Is Iceland, universally perceived as a peaceful, idyllic nation, being threatened by an inevitable flood of crime as it enters the global community? In recent decades the Icelandic state has taken serious steps to curb mounting crime, establishing a specialized drug court and an undercover drug police agency. Public opinion polls clearly demonstrate Icelanders' growing concern that crime and drug use are on the rise. In their provocative new book, Wayward Icelanders, Helgi Gunnlaugsson and John Galliher offer another, more nuanced explanation for recent Icelandic attitudes toward crime, one that takes into account the unique history and culture of this relatively homogeneous and isolated nation.

Wayward Icelanders explores how the threat of crime has affected Icelanders' collective self-identity, producing an ever greater need for social control. Historically Iceland has provided stiff sanctions for the use and abuse of mind-altering substances.

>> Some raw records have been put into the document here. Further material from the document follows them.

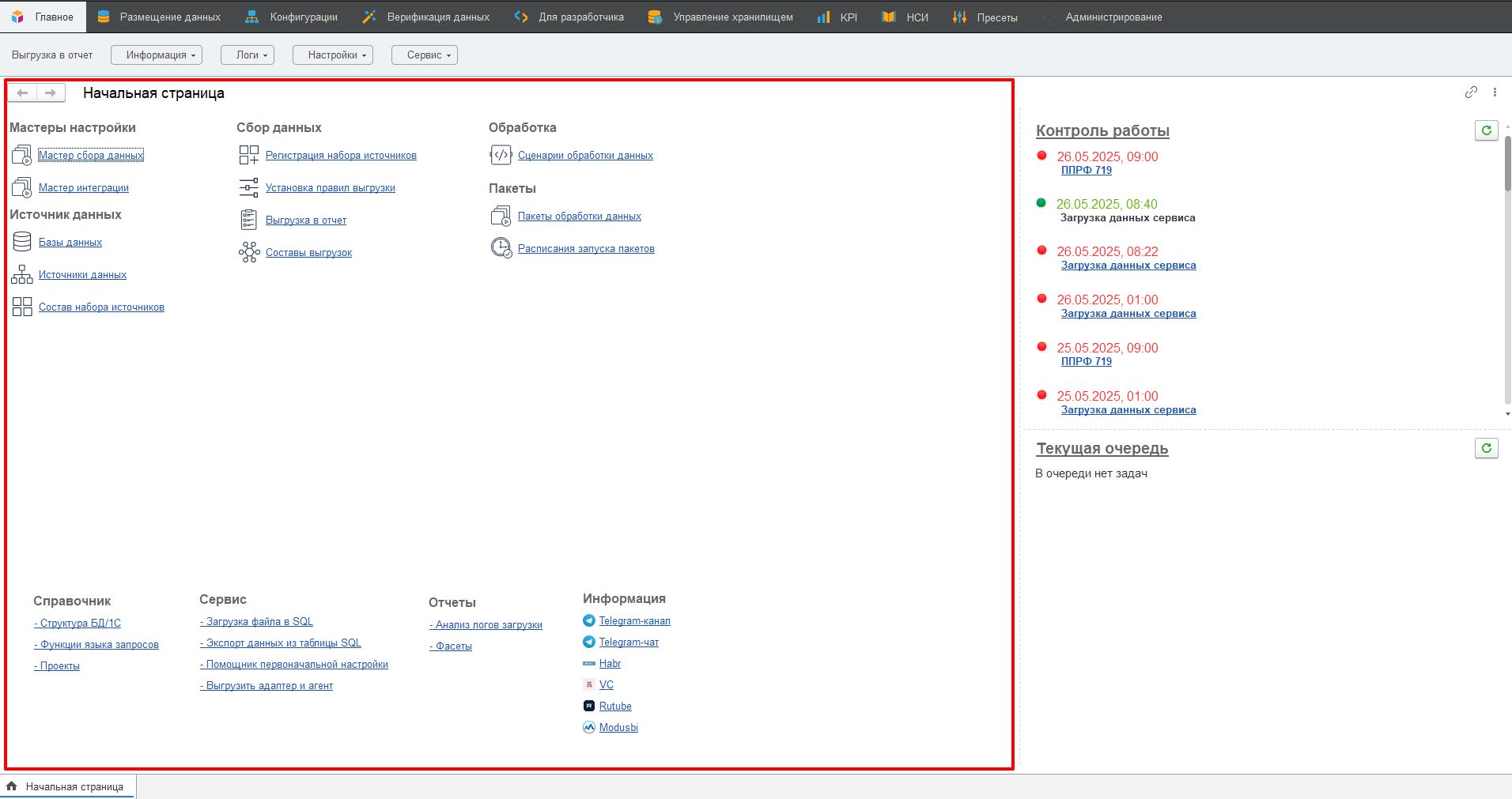Screen dimensions: 1512x799
Task: Click the database icon beside Базы данных
Action: pos(22,242)
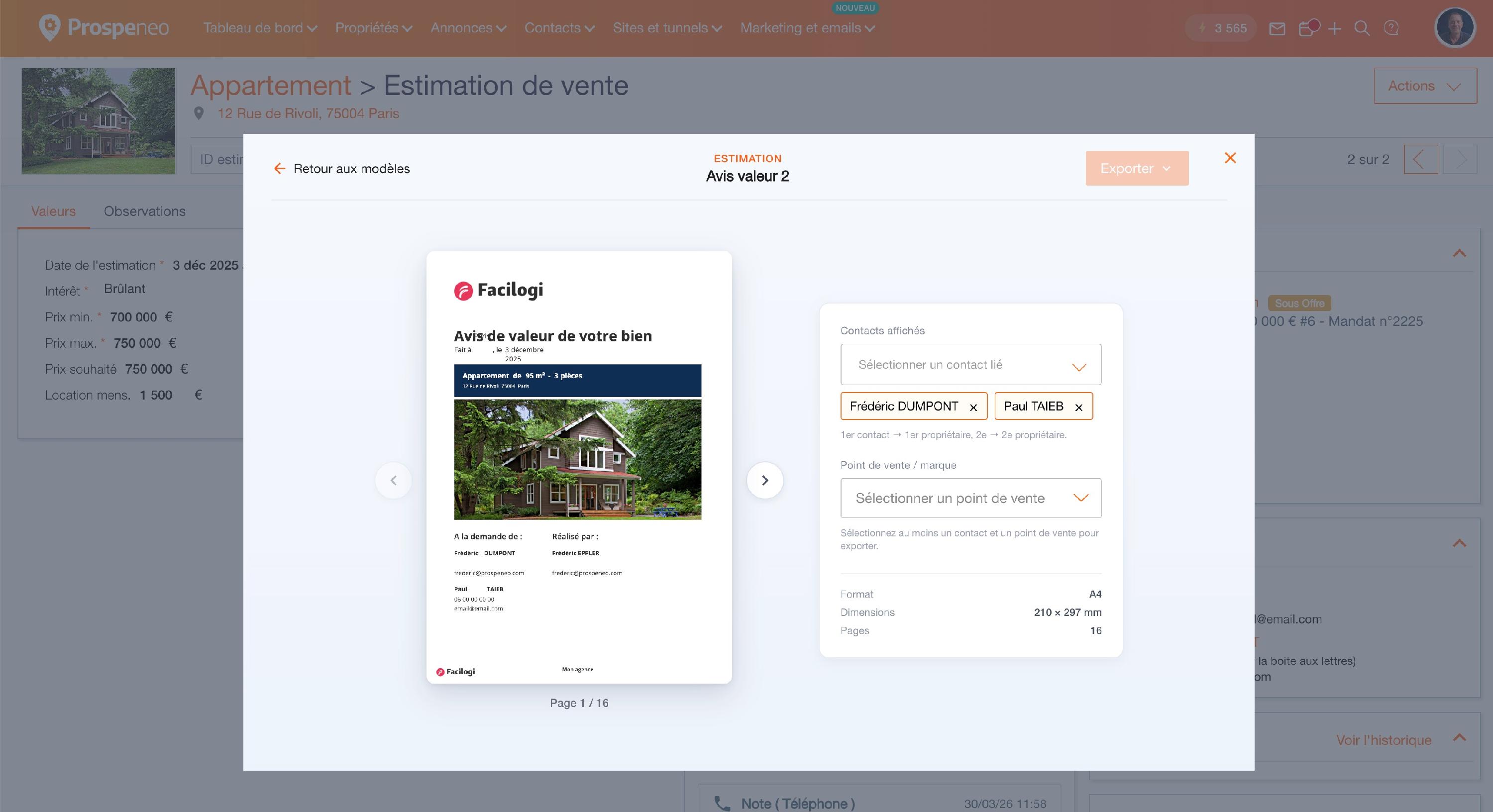Image resolution: width=1493 pixels, height=812 pixels.
Task: Click the Prospeneo logo
Action: (x=104, y=28)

Drunk driving has long been systematically punished, and even beer was prohibited for more than seventy years. The rate of conviction for these crimes is high, even in a democracy that prides itself on protecting civil liberties. Even more troubling, however, is the low rate of convictions for rape cases, which suggests that such crimes receive less attention from the state. Drawing on the classic work of Durkheim as well as Kai Erikson's Wayward Puritans, Gunnlaugsson and Galliher demonstrate that an escalating war on crime can threaten freedom even in a small, affluent, and relatively nonviolent nation like Iceland with a long-standing commitment to democracy and individual rights.

Helgi Gunnlaugsson is chair and associate professor of sociology at the University of Iceland. John F. Galliher is professor of sociology at the University of Missouri. His many books include Marginality and Dissent in 20th Century Sociology, which he coauthored with James M. Galliher.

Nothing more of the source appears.